—N’éprouvez-vous donc rien de pareil à ce que j’éprouve, Gidsa? C’est un bien-être inconnu, quelque chose de céleste qui me passe dans les veines; j’aurai bu quelque philtre enchanté. Aidez-moi donc à me soulever, et conduisez-moi devant cette glace.
Gidsa soutint la comtesse et l’aida à marcher vers la cheminée. Arrivée devant elle, elle appuya ses deux coudes sur le haut chambranle, abaissa sa tête sur ses mains et se regarda.
—Maintenant, dit-elle, faites enlever tout cela, déshabillez-moi et me laissez seule.
La camérière obéit, les valets de la comtesse desservirent, et lorsqu’ils furent sortis, Gidsa accomplit la seconde partie de l’ordre de sa maîtresse sans qu’elle se dérangeât de devant cette glace; seulement elle leva languissamment les bras, l’un après l’autre, pour donner à sa femme de chambre la possibilité de remplir son office, qu’elle remplit entièrement sans que la comtesse sortît de l’espèce d’extase dans laquelle elle était tombée; puis enfin, ainsi que sa maîtresse le lui avait ordonné, elle sortit et la laissa seule.

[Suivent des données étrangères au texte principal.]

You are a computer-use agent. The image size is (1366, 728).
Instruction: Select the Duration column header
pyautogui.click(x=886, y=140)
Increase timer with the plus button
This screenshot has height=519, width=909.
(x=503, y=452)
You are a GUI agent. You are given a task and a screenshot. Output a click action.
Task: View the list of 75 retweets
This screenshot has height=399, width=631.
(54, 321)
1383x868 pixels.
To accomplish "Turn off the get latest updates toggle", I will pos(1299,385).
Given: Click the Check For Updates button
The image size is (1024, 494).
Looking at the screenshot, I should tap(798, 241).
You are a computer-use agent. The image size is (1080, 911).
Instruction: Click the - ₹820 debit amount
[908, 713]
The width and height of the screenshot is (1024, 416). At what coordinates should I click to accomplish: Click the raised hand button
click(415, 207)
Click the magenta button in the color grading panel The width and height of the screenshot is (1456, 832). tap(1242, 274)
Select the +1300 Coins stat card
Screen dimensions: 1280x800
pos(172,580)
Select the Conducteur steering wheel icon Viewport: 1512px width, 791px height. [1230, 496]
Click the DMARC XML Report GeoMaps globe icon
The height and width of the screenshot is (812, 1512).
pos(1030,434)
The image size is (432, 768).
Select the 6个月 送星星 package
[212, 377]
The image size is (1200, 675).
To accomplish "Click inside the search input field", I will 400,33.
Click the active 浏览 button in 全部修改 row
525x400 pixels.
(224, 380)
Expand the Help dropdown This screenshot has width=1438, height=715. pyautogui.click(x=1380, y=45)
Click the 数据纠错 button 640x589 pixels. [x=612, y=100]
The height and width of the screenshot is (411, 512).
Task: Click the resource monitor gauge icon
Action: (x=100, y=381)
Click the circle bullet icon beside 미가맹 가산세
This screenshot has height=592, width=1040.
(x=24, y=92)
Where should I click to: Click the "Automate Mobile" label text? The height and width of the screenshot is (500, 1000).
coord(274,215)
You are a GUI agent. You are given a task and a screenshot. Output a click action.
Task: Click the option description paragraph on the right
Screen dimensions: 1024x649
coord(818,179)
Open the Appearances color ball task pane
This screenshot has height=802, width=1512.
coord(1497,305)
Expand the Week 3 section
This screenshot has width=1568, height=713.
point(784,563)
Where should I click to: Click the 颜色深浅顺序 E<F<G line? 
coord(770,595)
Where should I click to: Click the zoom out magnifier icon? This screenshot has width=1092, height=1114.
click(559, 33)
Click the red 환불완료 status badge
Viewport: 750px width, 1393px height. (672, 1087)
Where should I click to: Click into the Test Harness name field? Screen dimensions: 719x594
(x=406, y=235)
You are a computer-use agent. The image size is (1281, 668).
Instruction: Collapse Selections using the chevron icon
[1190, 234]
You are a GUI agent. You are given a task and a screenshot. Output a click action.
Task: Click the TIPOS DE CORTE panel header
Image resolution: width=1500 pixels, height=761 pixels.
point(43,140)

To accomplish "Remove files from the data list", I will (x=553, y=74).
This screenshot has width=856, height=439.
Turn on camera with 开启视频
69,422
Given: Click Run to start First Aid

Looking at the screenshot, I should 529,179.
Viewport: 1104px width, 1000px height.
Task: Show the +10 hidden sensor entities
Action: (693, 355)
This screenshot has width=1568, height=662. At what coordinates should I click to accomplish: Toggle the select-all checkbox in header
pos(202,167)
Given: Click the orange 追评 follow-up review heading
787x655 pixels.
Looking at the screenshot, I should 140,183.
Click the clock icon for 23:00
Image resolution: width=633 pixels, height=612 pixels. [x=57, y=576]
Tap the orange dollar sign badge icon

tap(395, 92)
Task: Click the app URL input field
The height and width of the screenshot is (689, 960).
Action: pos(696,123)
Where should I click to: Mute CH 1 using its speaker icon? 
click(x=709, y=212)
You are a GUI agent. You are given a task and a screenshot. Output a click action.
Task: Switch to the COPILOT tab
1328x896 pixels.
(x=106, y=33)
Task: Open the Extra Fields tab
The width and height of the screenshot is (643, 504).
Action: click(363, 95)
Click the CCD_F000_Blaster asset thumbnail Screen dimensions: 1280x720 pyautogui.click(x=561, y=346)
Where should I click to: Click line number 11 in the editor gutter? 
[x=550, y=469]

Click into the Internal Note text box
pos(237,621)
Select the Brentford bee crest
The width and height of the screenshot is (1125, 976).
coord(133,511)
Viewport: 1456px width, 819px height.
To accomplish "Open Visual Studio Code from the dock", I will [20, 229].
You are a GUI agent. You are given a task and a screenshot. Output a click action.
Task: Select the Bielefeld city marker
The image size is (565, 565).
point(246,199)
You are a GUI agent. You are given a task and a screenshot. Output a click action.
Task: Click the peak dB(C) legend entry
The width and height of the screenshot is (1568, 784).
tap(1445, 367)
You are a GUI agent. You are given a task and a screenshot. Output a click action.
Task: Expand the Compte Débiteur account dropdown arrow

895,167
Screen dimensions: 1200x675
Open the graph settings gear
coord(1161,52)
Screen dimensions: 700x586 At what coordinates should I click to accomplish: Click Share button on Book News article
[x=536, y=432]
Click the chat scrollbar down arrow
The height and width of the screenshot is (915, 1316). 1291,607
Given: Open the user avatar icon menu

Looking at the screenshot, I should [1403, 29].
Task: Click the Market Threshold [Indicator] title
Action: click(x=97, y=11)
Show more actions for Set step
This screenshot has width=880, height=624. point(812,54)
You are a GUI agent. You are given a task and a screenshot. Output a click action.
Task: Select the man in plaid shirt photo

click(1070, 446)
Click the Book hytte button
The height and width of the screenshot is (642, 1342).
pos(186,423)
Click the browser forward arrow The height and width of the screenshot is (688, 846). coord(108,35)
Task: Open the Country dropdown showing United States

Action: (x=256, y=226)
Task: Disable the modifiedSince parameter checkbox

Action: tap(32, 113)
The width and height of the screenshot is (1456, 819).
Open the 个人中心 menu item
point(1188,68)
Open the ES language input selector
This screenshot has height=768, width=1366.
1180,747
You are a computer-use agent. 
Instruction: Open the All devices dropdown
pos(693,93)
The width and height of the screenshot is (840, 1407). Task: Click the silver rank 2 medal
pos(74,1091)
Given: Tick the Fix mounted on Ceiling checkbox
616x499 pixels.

La comtesse acheva machinalement et dans un état pareil au somnambulisme le reste de sa toilette nocturne, se coucha, resta un instant accoudée et les regards fixés sur la porte; puis enfin, peu à peu et malgré ses efforts pour rester éveillée, ses paupières s’alourdirent, ses yeux se fermèrent, et elle se laissa aller sur son oreiller en poussant un long soupir et en murmurant le nom de Rodolfo.
Le lendemain, en s’éveillant, Gemma étendit la main comme si elle croyait trouver quelqu’un à ses côtés, mais elle était seule. Ses yeux errèrent alors autour de la chambre, puis revinrent se fixer sur une table placée près de son lit: sur cette table était une lettre tout ouverte, elle la prit et lut:
«Madame la comtesse,
»Je pouvais tirer de vous une vengeance de brigand, j’ai préféré me donner un plaisir de prince, mais, pour qu’en vous réveillant vous ne croyiez pas avoir fait un rêve, je vous ai laissé une preuve de la réalité: regardez-vous dans votre miroir.
»PASCAL BRUNO.»
Gemma se sentit frissonner par tout le corps, une sueur glacée lui couvrit le front; elle étendit la main vers la sonnette pour appeler; mais, s’arrêtant par un instinct de femme, elle rassembla toutes ses forces, sauta en bas de son lit, courut à la glace et poussa un cri: elle avait les cheveux et les sourcils rasés.